Can you curl that URL from your server?
e.g.
curl -v https://acme-v02.api.letsencrypt.org/directory
If you change the hostname to something unique (nothing a vritual server will use) does it fix the problem.
[root@mars etc]# curl -v https://acme-v02.api.letsencrypt.org/directory
GET /directory HTTP/2
Host: acme-v02.api.letsencrypt.org
User-Agent: curl/7.61.1
Accept: /
I do not run IPv6. Although an IPv6 address was set on the system by Virtualmin. It is turned off on the interface and has been for years.

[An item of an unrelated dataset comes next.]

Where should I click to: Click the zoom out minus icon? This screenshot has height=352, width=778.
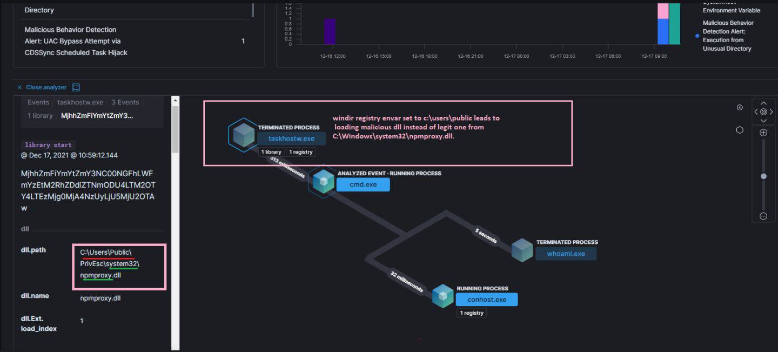coord(763,216)
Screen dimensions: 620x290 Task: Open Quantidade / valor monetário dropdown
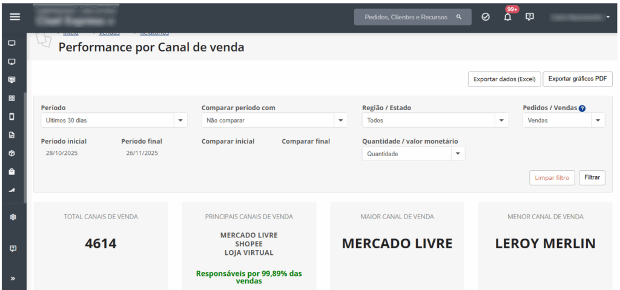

Stefan. Thanks for the suggestion. At the moment, I don’t want to do anything that drastic as the system is functioning except for LetsEncrypt. I’m a bit gunshy at the moment.
Virtualmin doesn’t alter network configuration unless explicitly configured to do so.
I’m not sure what’s going on. If you try to create a certificate manually for a domain that has auto-renewal disabled (we want to make sure it’s not being blocked because of too many requests, so you need one that hasn’t tried to get a cert in the past day or two), what errors do you get?
All domains are failing to update. I put another domain on that system to try a new request and it failed as well.